__Brief__:
Only the lines from the one containing "Where should I click to: Click" through the end of the listing are to be repeated, exactly and without pictures.

*** Opening Given records ***

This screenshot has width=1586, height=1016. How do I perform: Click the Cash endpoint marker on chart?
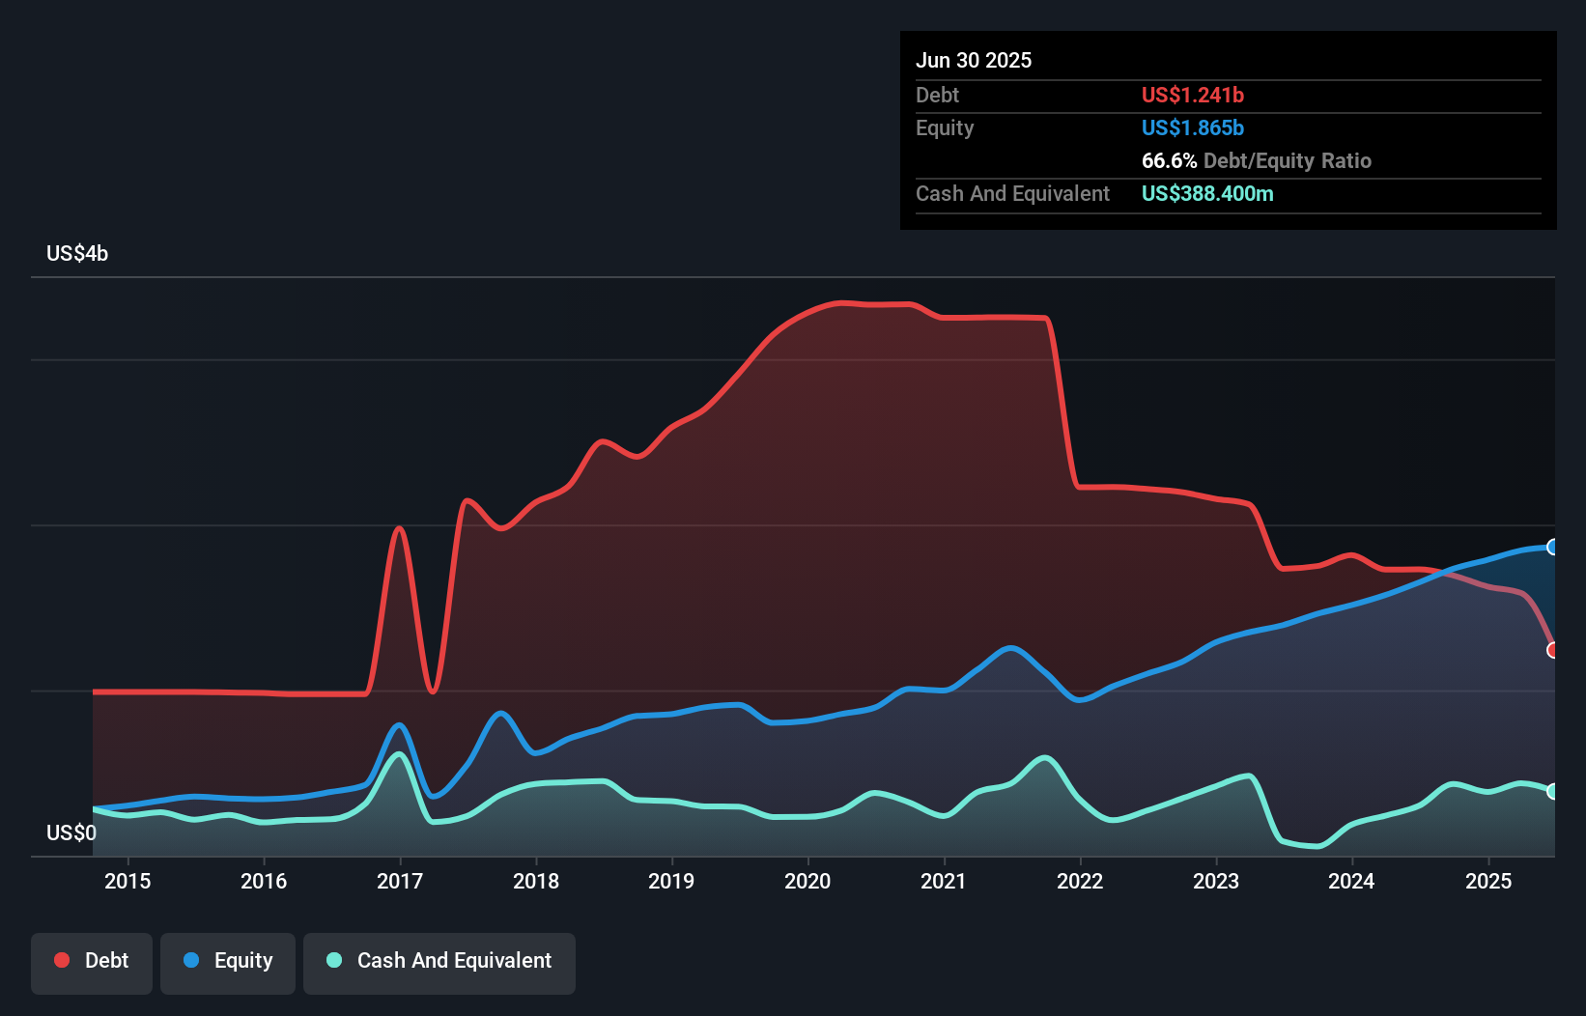[x=1553, y=791]
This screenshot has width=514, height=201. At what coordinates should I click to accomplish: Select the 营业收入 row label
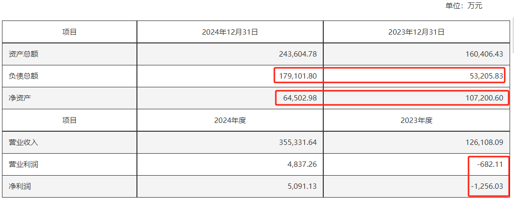23,142
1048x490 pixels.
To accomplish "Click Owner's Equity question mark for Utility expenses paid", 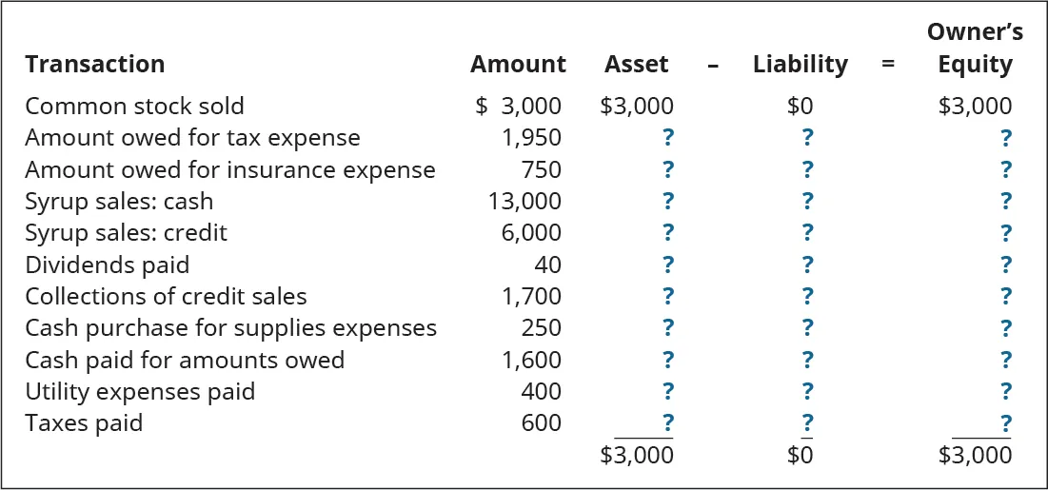I will (1006, 391).
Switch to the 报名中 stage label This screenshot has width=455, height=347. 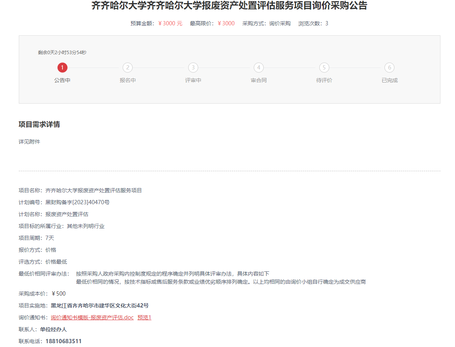point(128,81)
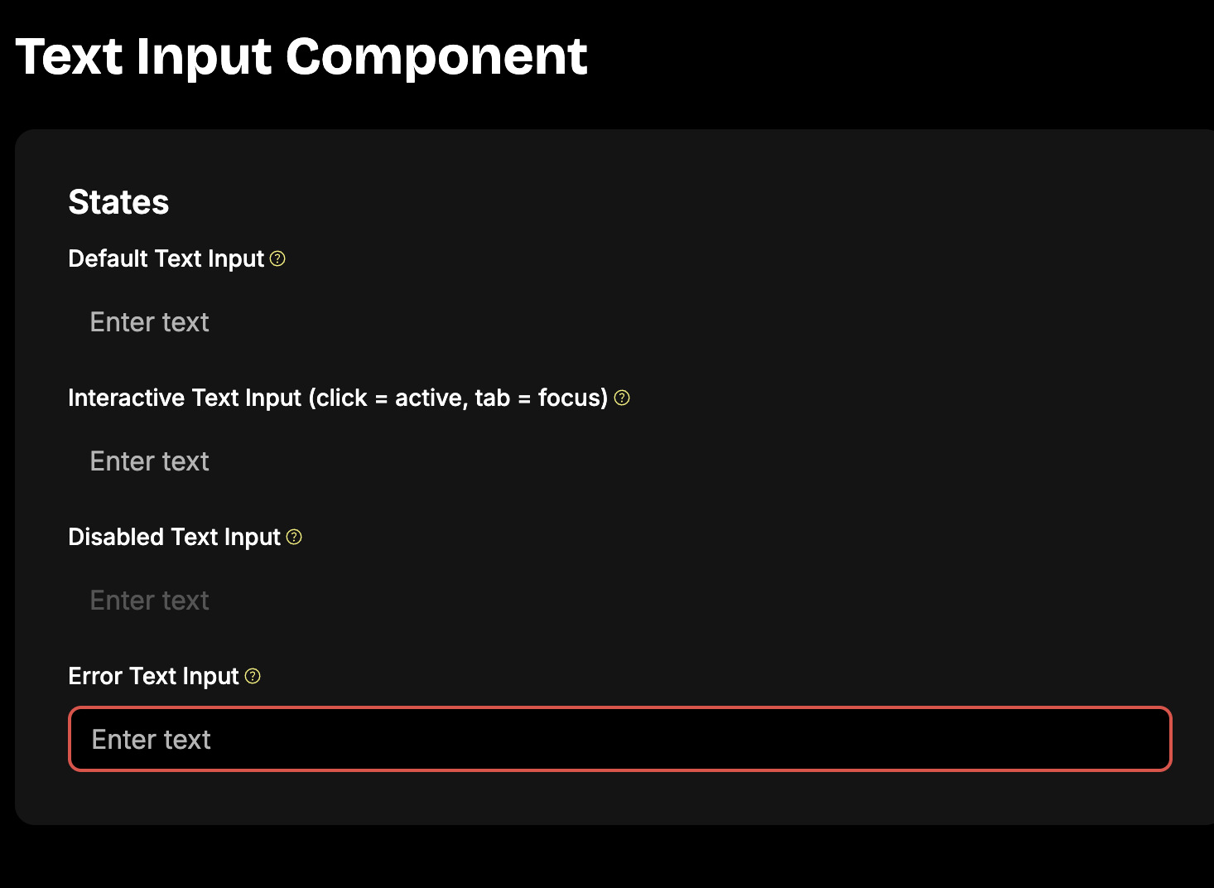Focus the Default Text Input field
The height and width of the screenshot is (888, 1214).
[x=620, y=321]
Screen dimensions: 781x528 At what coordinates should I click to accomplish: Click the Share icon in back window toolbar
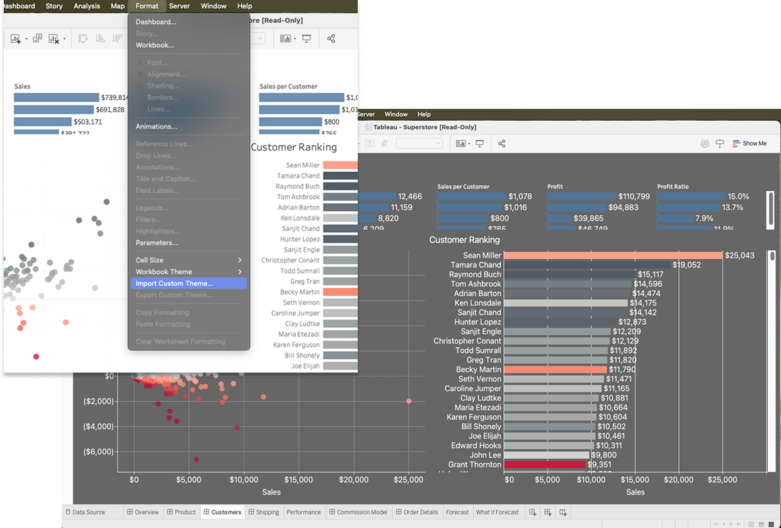coord(501,143)
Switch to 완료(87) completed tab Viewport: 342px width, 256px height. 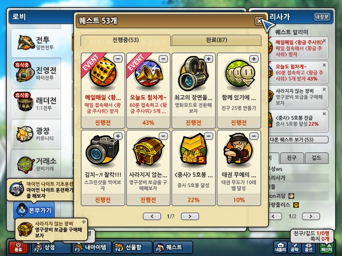pyautogui.click(x=216, y=40)
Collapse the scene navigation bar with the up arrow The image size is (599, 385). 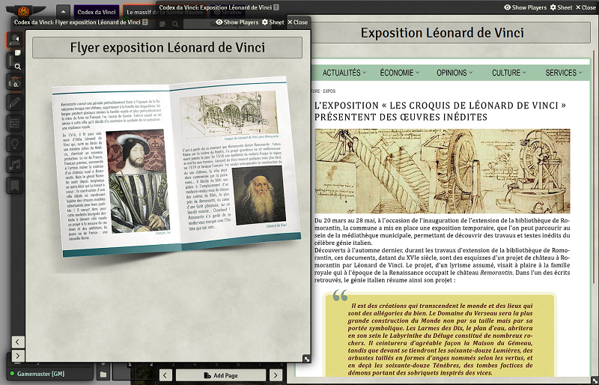coord(64,12)
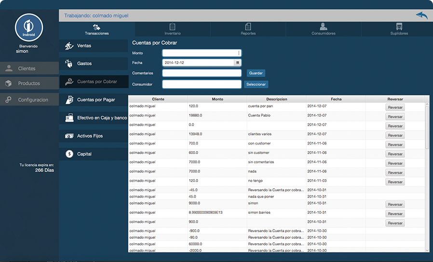The height and width of the screenshot is (262, 433).
Task: Switch to the Reportes tab
Action: click(x=248, y=29)
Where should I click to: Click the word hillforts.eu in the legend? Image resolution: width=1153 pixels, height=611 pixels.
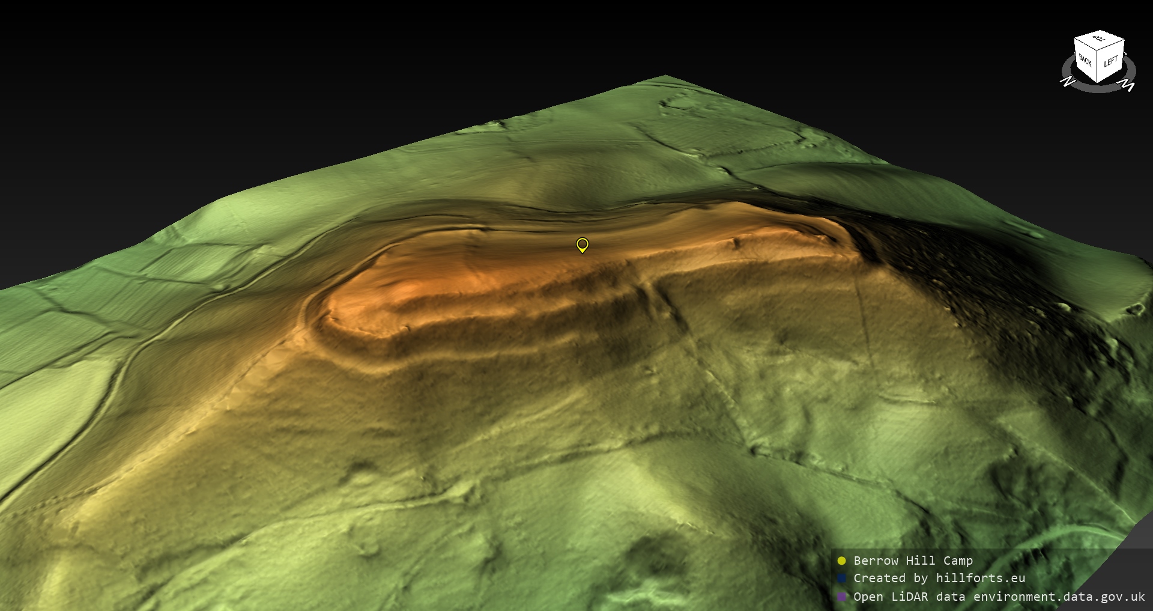980,579
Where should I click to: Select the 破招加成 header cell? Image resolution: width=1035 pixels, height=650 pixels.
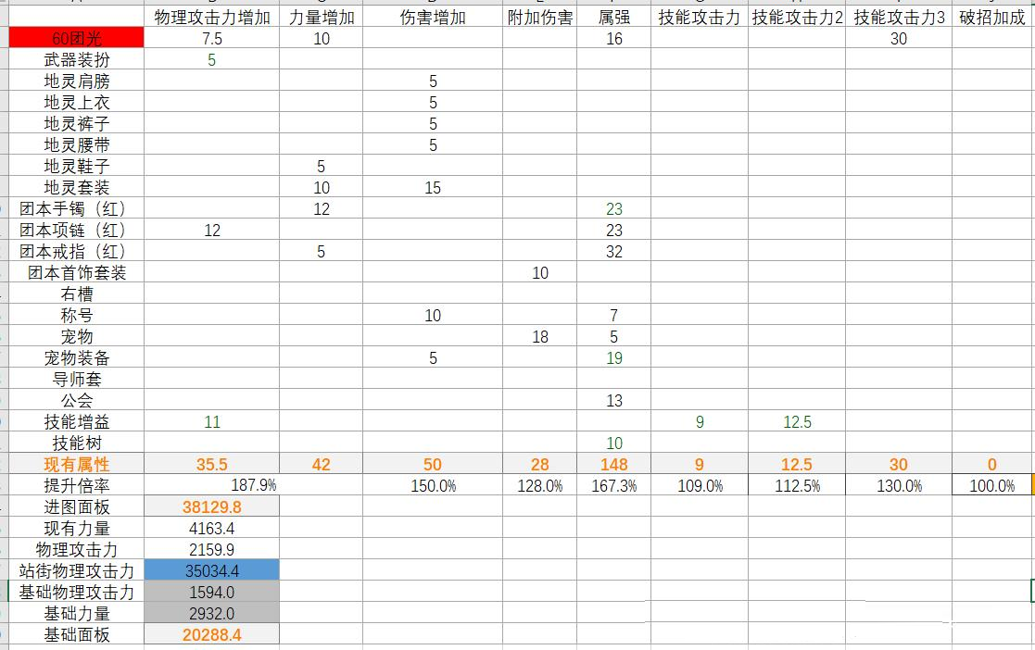coord(992,17)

*** Closing Given records ***

__Result of the exercise__:
Where should I click to: Click the word hillforts.eu in the legend? Image resolution: width=1153 pixels, height=611 pixels.
980,579
Where should I click to: Select the 破招加成 header cell? Image resolution: width=1035 pixels, height=650 pixels.
coord(992,17)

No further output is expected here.